Chicago (July, 2008)- Anti-Discrimination Concerns under No-Match and E-Verify

     The Anti-Discrimination provision of the Immigration Reform and Control Act of 1986 (IRCA) states that it is an unfair immigration-related employment practice for a person or other entity who employs more than three people to discriminate against any individual, other than an unauthorized alien, with respect to the hiring, recruitment, or referral for a fee of the individual for employment or the discharging of the individual from employment because of the individual’s perceived national origin or because of the individual’s perceived citizenship status. 8 USC 1324b(a)(1)(A)-(B).
No-Match
     Under the No-Match regime, an employer is shielded from discrimination liability if the employer uses a procedure to comply with the No-Match letter that is applied uniformly to all employees who appear on the no-match letter; without regard to perceived national origin or citizenship status; and without actual intent to discriminate on the basis of perceived national origin or perceived citizenship status. A timeline for compliance with the No-Match is provided.
E-Verify
     Under E-Verify, employers must sign the Memorandum of Understanding (MOU) when they register for E-Verify.

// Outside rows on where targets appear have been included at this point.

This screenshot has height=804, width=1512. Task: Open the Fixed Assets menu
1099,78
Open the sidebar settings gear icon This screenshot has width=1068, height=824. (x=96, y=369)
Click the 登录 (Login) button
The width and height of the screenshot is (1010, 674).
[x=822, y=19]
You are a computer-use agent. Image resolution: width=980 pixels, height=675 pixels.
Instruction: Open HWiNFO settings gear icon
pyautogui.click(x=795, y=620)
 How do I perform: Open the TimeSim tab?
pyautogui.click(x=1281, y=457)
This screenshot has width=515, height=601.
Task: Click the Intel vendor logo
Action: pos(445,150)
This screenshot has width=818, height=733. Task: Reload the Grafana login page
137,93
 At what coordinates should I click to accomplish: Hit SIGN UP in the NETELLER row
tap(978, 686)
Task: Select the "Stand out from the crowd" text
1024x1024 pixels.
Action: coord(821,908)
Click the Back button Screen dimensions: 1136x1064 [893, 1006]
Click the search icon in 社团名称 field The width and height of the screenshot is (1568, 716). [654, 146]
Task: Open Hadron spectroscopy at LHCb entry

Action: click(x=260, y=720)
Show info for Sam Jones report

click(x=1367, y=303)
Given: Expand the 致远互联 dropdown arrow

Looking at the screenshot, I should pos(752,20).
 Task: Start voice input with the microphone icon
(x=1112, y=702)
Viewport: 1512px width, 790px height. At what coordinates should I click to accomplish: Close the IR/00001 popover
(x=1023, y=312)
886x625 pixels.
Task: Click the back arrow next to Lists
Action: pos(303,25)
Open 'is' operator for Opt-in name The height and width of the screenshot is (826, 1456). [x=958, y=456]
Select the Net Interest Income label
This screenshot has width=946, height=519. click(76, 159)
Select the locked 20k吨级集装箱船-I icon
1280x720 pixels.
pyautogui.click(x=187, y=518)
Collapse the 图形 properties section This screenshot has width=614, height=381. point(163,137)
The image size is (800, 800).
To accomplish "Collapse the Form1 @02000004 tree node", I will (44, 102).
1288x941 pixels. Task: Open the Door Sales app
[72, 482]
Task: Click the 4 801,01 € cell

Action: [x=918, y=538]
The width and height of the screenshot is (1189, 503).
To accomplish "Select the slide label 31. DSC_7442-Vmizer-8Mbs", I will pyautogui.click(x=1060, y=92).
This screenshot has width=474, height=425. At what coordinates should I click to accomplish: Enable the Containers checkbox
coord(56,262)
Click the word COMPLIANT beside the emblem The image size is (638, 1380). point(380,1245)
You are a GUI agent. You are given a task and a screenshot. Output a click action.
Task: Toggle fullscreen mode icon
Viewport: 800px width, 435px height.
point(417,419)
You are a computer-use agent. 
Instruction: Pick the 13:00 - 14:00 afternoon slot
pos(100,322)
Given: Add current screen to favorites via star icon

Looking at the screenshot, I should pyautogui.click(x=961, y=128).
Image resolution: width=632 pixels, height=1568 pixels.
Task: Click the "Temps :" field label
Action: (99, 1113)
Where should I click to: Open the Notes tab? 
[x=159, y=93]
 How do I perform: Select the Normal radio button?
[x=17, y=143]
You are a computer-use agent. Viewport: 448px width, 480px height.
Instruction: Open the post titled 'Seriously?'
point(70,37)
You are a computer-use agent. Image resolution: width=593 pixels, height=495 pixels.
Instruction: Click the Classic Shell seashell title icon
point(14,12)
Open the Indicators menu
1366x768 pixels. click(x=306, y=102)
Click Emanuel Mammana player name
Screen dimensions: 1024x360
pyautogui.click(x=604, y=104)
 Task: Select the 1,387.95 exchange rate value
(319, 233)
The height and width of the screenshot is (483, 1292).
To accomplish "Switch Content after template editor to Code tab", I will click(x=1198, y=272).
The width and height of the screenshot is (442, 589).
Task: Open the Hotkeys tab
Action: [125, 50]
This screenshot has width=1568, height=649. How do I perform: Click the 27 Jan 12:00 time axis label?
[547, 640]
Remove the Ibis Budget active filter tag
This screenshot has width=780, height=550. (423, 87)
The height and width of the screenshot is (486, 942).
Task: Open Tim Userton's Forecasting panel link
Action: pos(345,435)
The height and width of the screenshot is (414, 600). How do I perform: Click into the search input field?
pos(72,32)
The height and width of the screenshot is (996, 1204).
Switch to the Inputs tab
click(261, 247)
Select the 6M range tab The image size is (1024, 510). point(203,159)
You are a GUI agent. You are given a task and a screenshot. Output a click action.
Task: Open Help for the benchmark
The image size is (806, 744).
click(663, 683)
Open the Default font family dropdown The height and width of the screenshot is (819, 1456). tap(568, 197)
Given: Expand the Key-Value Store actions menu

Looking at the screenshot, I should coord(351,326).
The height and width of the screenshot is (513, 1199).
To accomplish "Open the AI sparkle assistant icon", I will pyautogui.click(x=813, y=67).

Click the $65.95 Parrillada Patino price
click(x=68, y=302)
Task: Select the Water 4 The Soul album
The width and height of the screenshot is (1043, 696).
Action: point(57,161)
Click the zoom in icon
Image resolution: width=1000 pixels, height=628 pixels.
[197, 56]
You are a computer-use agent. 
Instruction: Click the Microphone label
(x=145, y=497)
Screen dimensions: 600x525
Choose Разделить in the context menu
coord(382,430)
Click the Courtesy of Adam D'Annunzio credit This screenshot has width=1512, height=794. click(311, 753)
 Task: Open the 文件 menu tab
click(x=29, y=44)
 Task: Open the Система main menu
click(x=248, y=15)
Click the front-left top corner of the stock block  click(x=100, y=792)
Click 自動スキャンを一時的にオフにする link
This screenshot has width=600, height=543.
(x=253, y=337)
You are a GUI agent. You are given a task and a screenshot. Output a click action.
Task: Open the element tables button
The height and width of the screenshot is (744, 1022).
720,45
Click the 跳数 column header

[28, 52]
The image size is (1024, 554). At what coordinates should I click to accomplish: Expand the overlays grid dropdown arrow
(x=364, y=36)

The MOU requires employers to copy and maintain copies of only certain documents: the Permanent Resident Card (Form I-551) or Employment Authorization Document (Form I-766). The MOU for designated agents, on the other hand (i.e. third parties that the employer contracts to handle E-Verify) does not require employers to make and keep copies if the employer uses a designated agent for E-Verify. The discrimination issue here is that the MOU only requires the employer to copy non-citizens’ documents. Retention of all employee documents would a set period would, in general, evidence non-discrimination.
     Moreover, E-Verify has a distinct timeline from the safe-harbor provisions under No-Match. Upon receipt of a “Tentative Nonconfirmation” from E-Verify, the employer has a duty to inform the employee of his right to contest this tentative finding. The employee has eight work days to resolve any discrepancy in the SSA records. Overlapping this eight-day period, SSA and ICE have ten work days to respond to the Tentative Nonconfirmation. During this ten-day period, the employer may not terminate or take any other adverse action against the employee.
     Upon receipt of a “Final Nonconfirmation,” the employer may terminate the employee and cannot be civilly or criminally liable under any law for the termination, so long as the action was taken in good faith reliance on information provided through the confirmation system. If the employer continues to employ the employee, the employer must notify DHS of this continued employment through the automated system. Failure to so notify is a finable offense. Moreover, continued employment of this alien creates a rebuttable presumption that the employer engaged in knowing employment of an unauthorized alien.